Ayodhya issue had been mired by two tendentious moves by the SHM. The first set of moves involve evasive action when it comes to giving response to the issue and second leaves behind secular hierarchy in its wake masked as response and solution. Consequently, the power relations have changed as PPH had moved from a marginal position to the dominant one and SHM occupies the marginal one. In the operation of this dynamics the asymmetrical power relations between the PPH and SHM has been reversed. Simultaneously, the issue has been displaced from the political domain of contestation and negotiation to rational arbitration by Supreme Court and then to a dispute about historical facts. The shift in power relations has been off set by the accompanying displacement along the secular hierarchy providing resilience to the Ayodhya issue.

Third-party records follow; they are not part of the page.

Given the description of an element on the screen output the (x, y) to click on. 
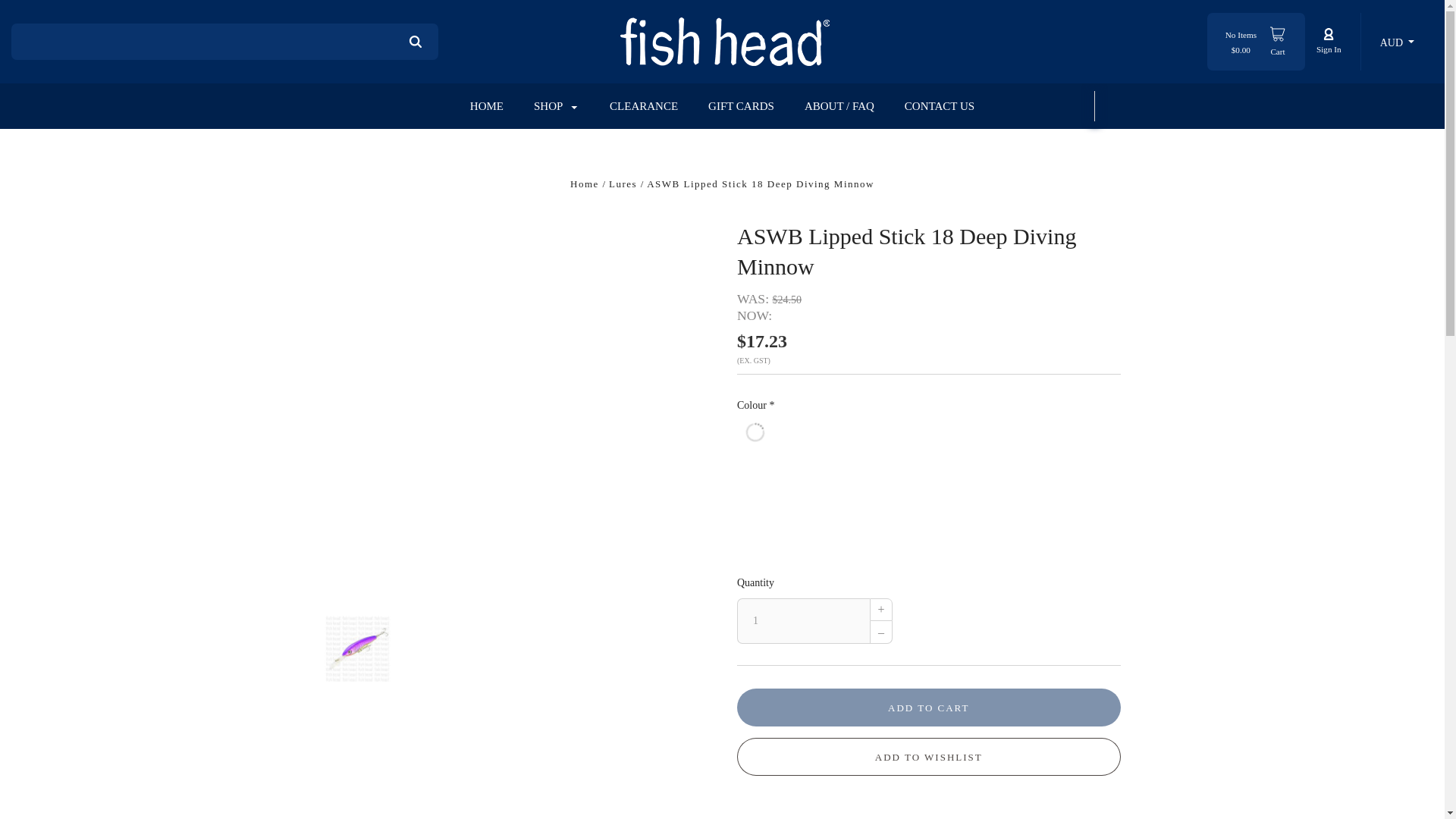
SHOP (555, 105)
ASWB Lipped Stick 18 Deep Diving Minnow (357, 648)
HOME (486, 105)
1 (802, 620)
Given the description of an element on the screen output the (x, y) to click on. 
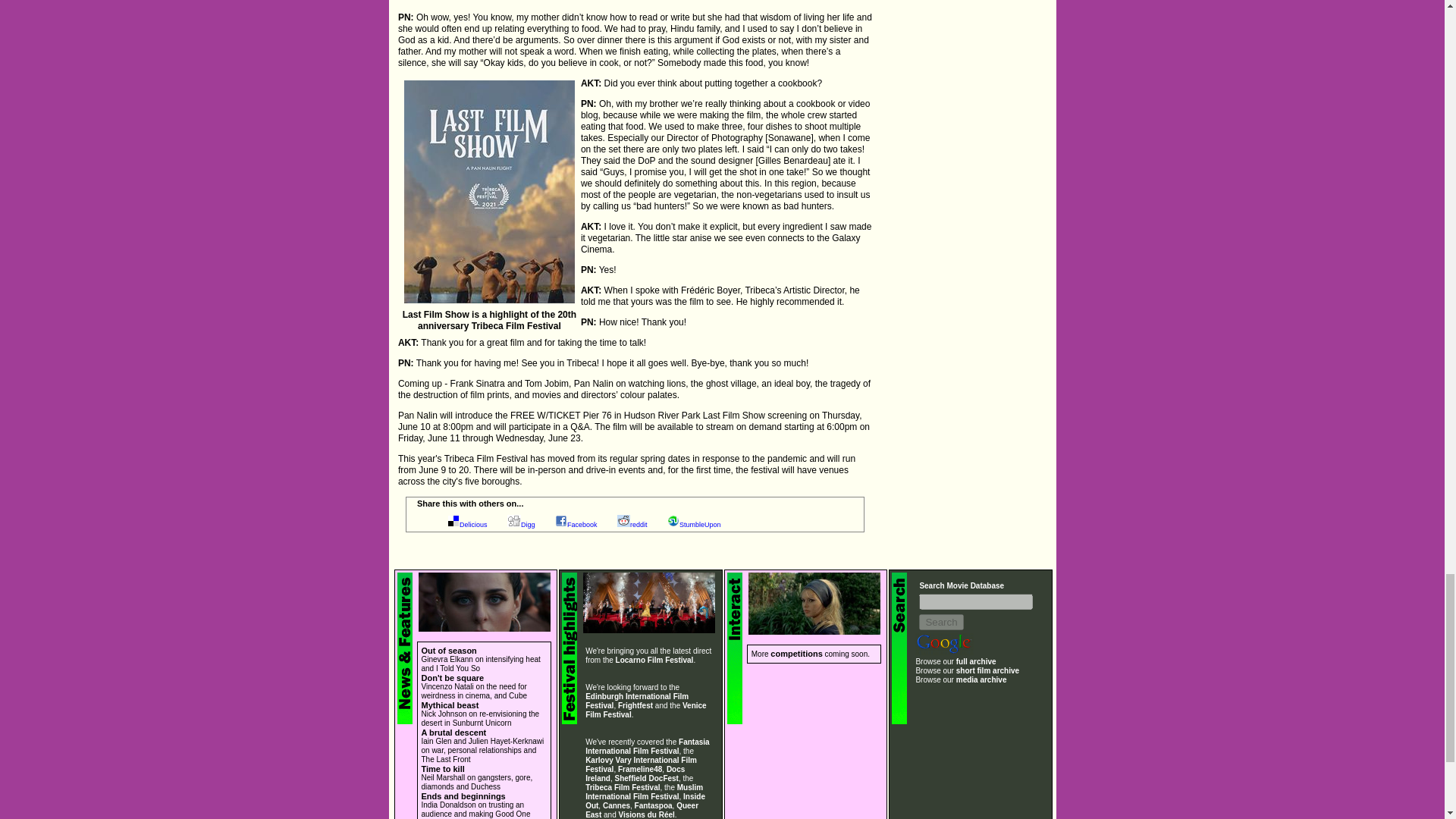
Post this to reddit (638, 524)
Search (940, 621)
Post this to Facebook (581, 524)
Post this to Delicious (473, 524)
Post this to Digg (528, 524)
Post this to StumbleUpon (699, 524)
Given the description of an element on the screen output the (x, y) to click on. 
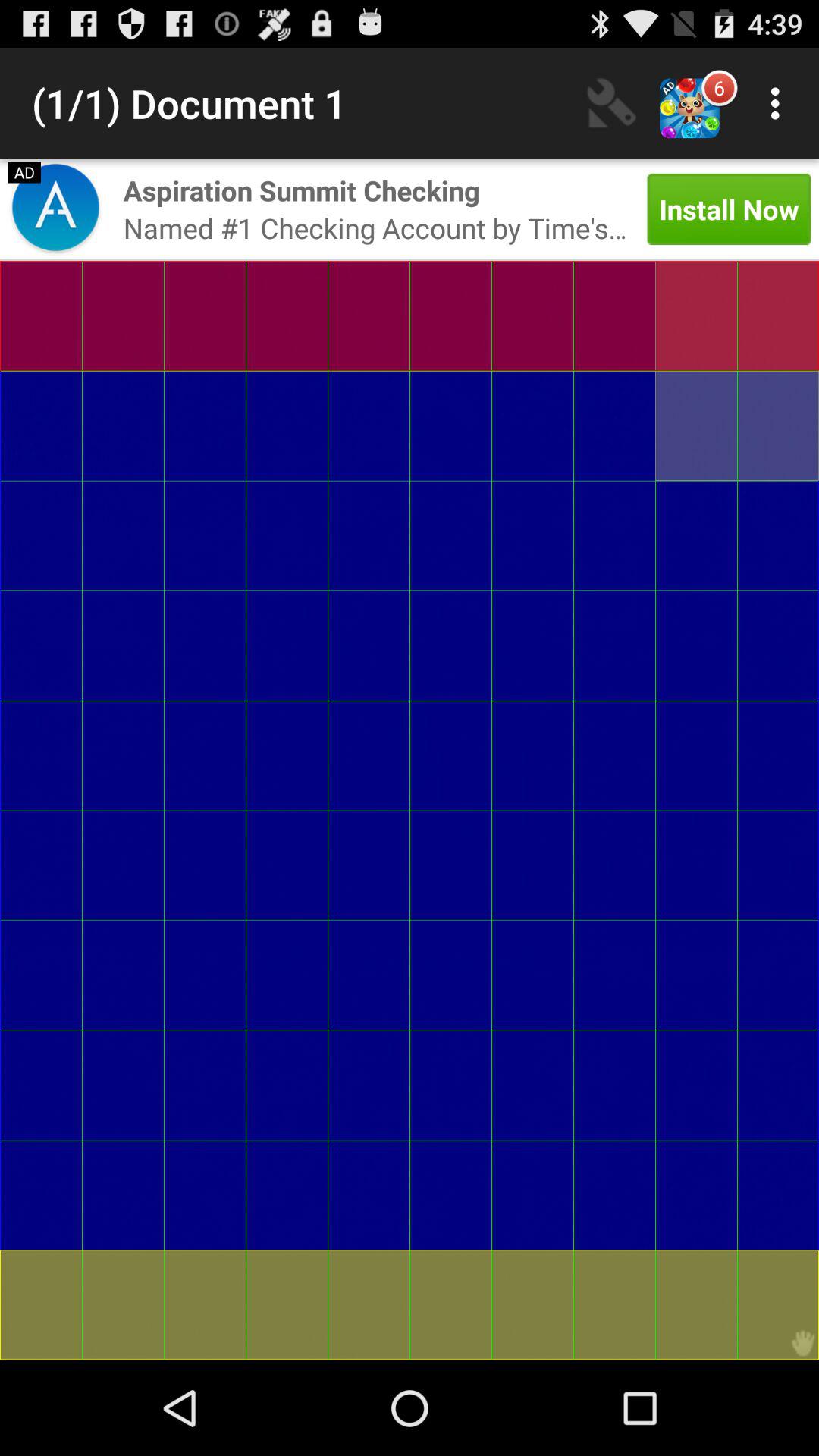
turn on item to the left of the aspiration summit checking item (55, 209)
Given the description of an element on the screen output the (x, y) to click on. 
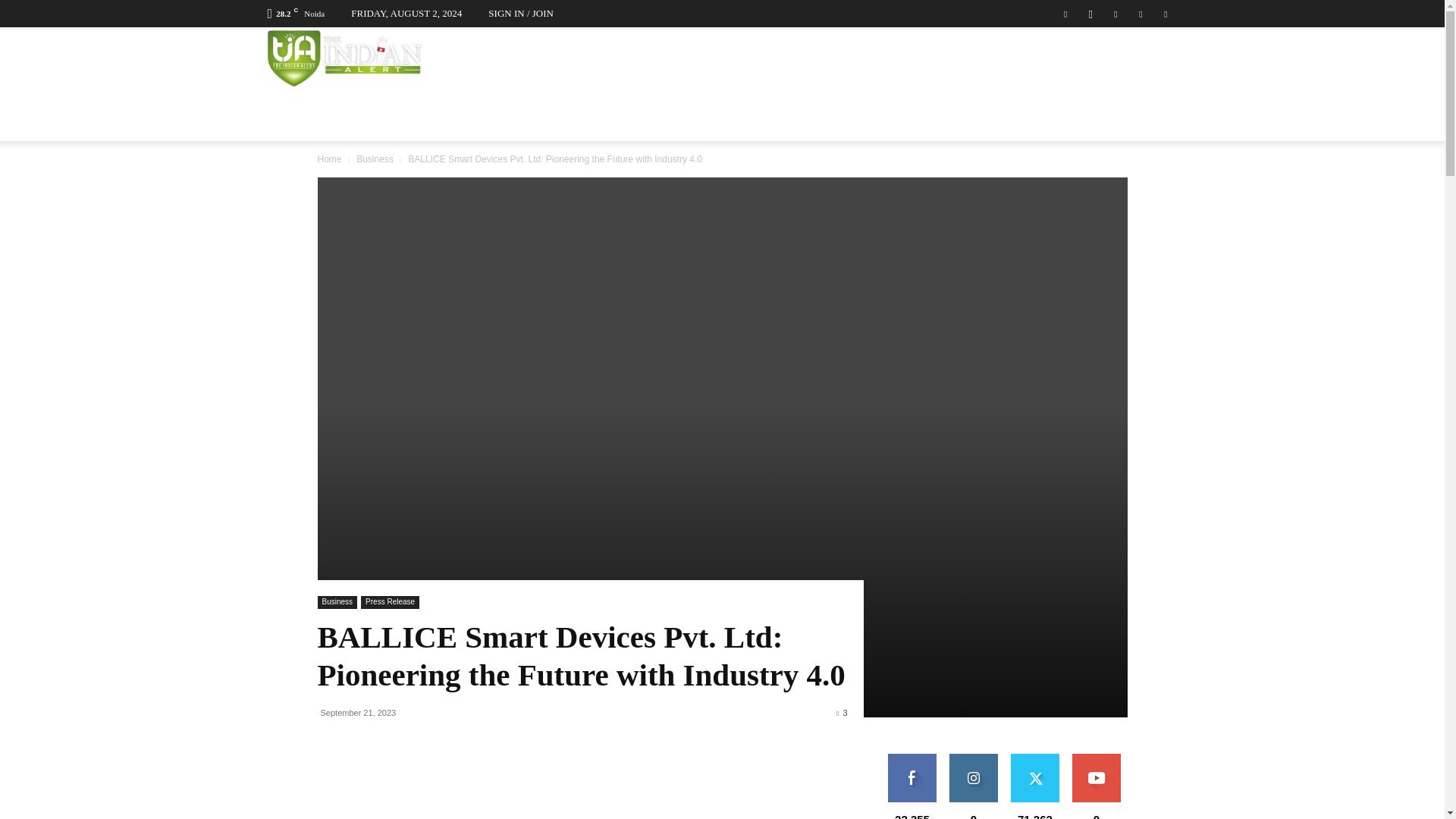
The Indian Alert (344, 57)
Search (1134, 129)
Given the description of an element on the screen output the (x, y) to click on. 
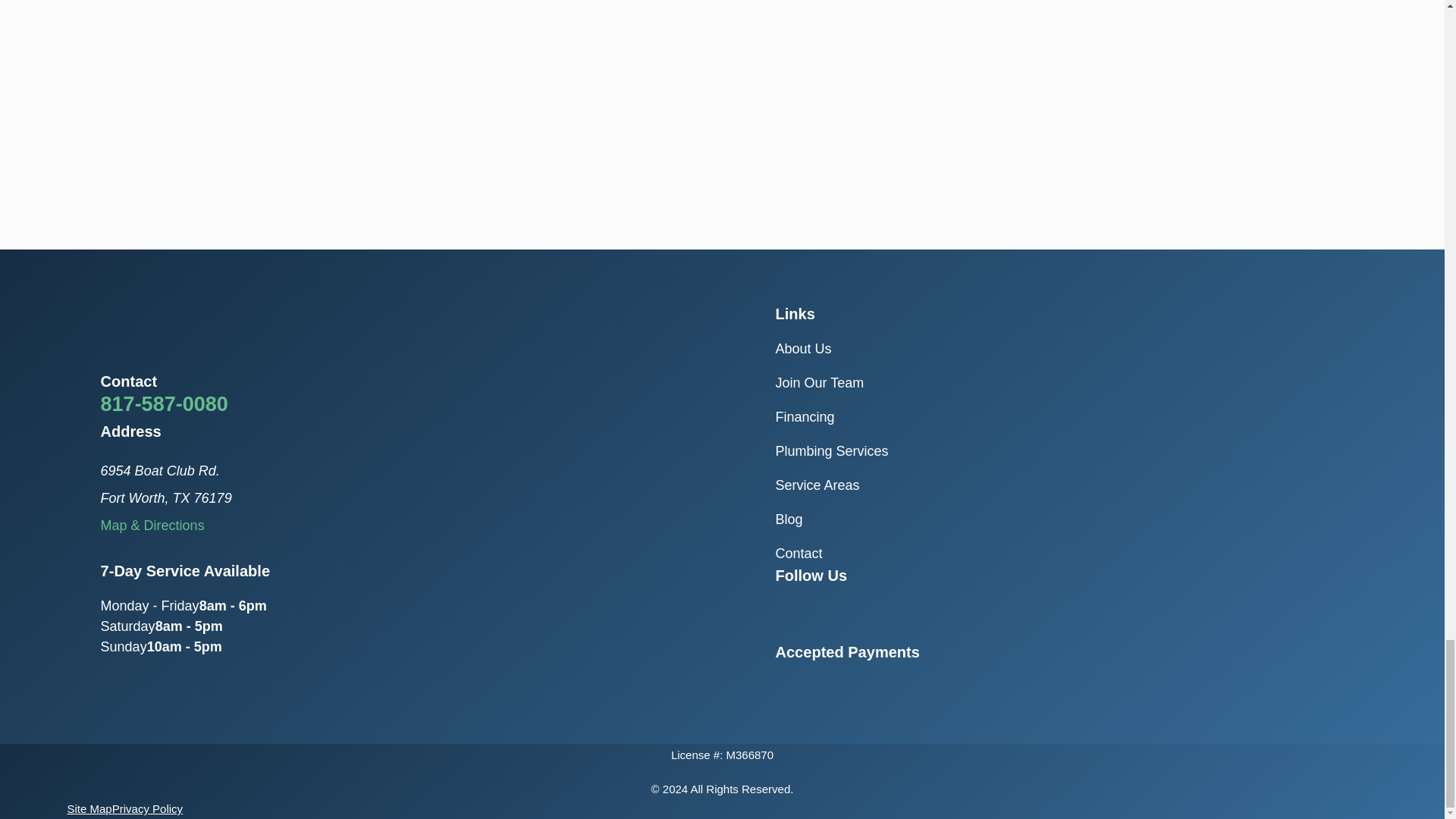
Facebook (785, 609)
Visa (782, 684)
YouTube (824, 609)
Yelp (863, 609)
Given the description of an element on the screen output the (x, y) to click on. 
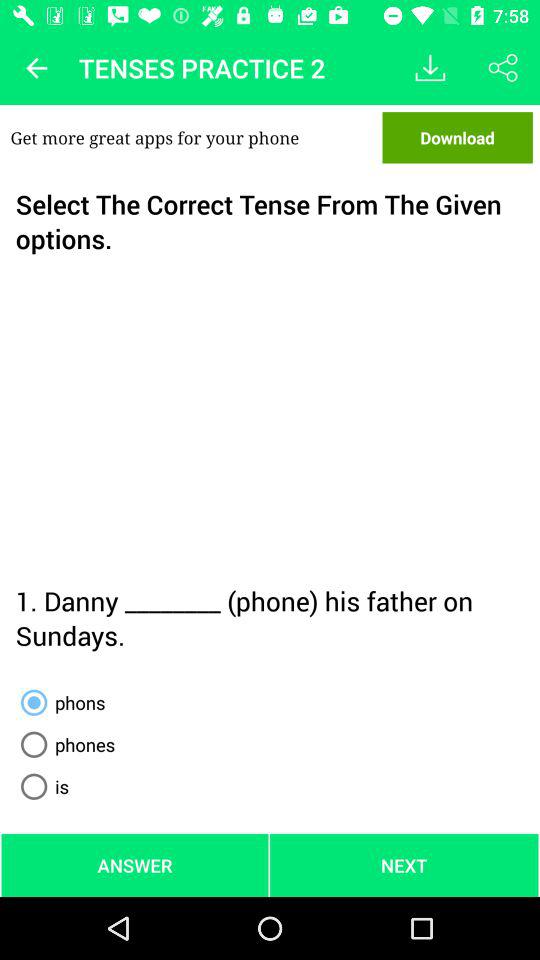
scroll to is (41, 786)
Given the description of an element on the screen output the (x, y) to click on. 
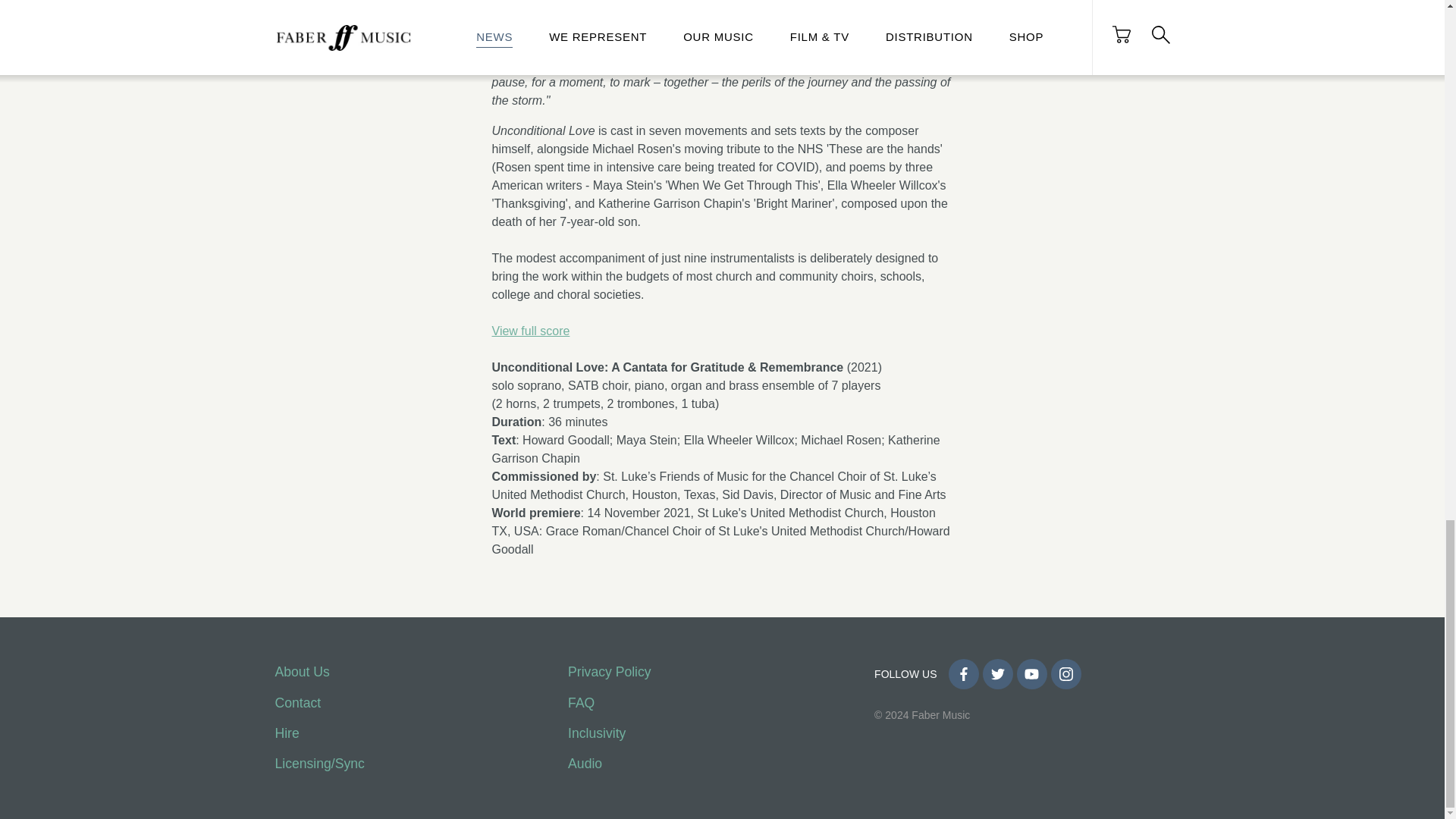
Hire (286, 733)
Contact (297, 702)
Privacy Policy (608, 671)
FACEBOOK (963, 674)
Audio (584, 763)
View full score (530, 330)
Inclusivity (596, 733)
About Us (302, 671)
FAQ (580, 702)
Given the description of an element on the screen output the (x, y) to click on. 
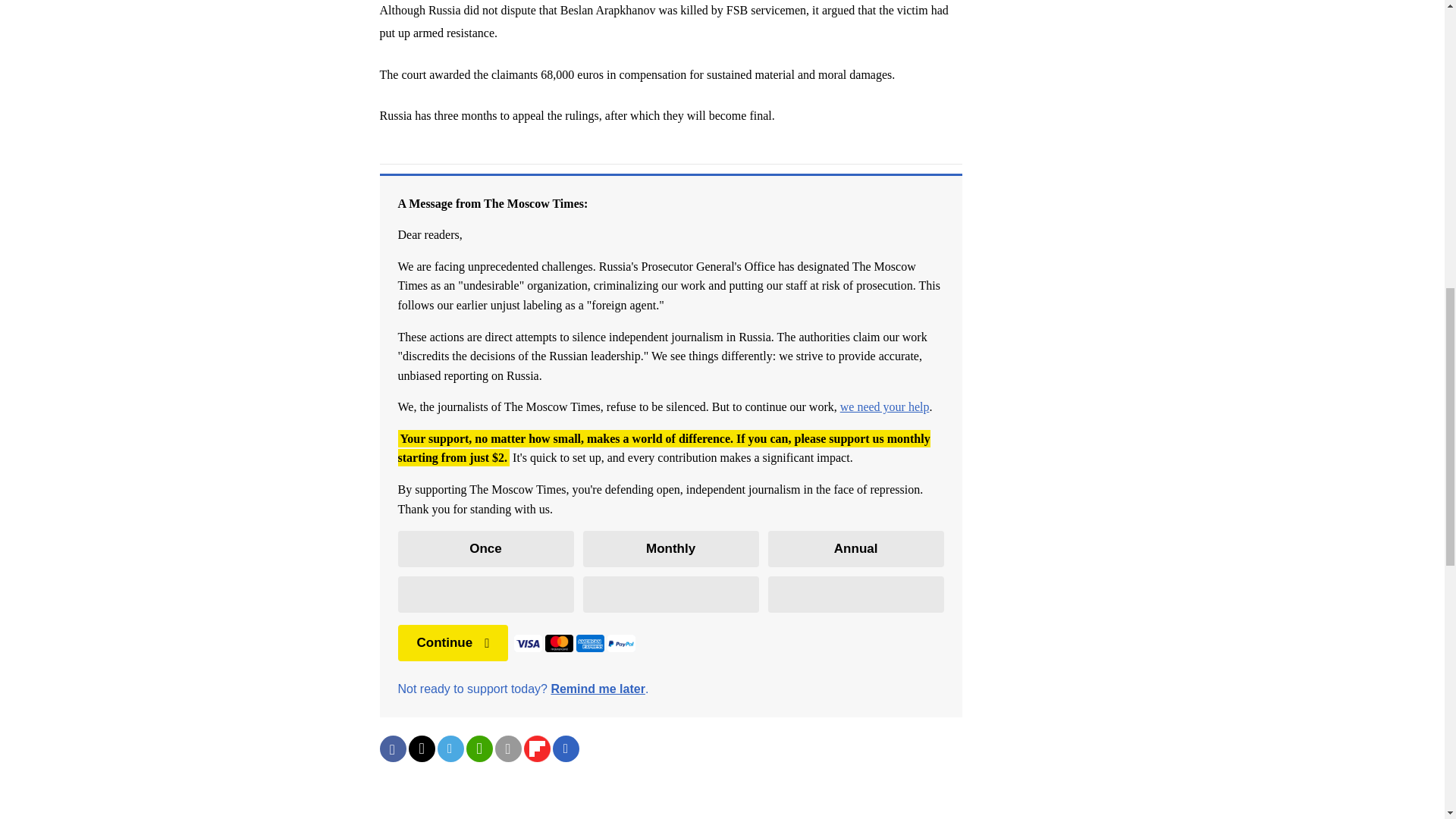
Share on Flipboard (536, 748)
we need your help (885, 406)
Share on Telegram (449, 748)
Share on Facebook (392, 748)
Share on Twitter (420, 748)
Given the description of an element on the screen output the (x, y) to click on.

The inventory of proposed solutions typically reveals the same pattern. Most of the solutions are characterized by their refusal to treat the Ayodhya issue as contestation between two communities for land acquisition and use. As the events unfolded the issue of inter-community justice and pride of the communities has been inextricably woven around the issue. The proposed solutions sidetrack the issues involved. Moreover, they suggest national secular institutions (Museum, Library or other Public utility Services) to be built at the disputed site. Some of them want religious monuments by involving two more religions (Christianity and Sikhism) to build a monument dedicated to their idea of secular institutions. Solutions to problems are marked by two different and yet related transitions. One of them consists in a movement from the current state of affairs toward the desired state of affairs. In the case of Ayodhya these two situations are contested. The second alternative bridges the gap through transformation of both the problem and the solution. The way Ayodhya dispute has been approached and appropriated such possibilities are far-fetched, if not altogether impossible.
Muslims and Christians bury their dead; they have a sense of history. These representational practices reveal a tendency to concretise and give material form to the absences of their ancestors. Ayodhya opens/digs up history and forecloses modern representational practices and settlement in or by time. Unlike myths, death is real in history. Ayodhya issue is a metamorphosis. Nothing can be done about this as it has already turned into a graveyard, first for the secularists and humanists and then for the proponents of political Hinduism.
P.S. : Written 22 years back and presented as such without edits or revisions, was a M.Phil Student, then, and it was difficult not to get drawn in this issue and rehearse what I was only begining to process as part of disciplinary learning. Events and episodes like Ayodhya are of the kind that fall between what can be rationally processed and those that often lie beyond what one can fathom and grasp.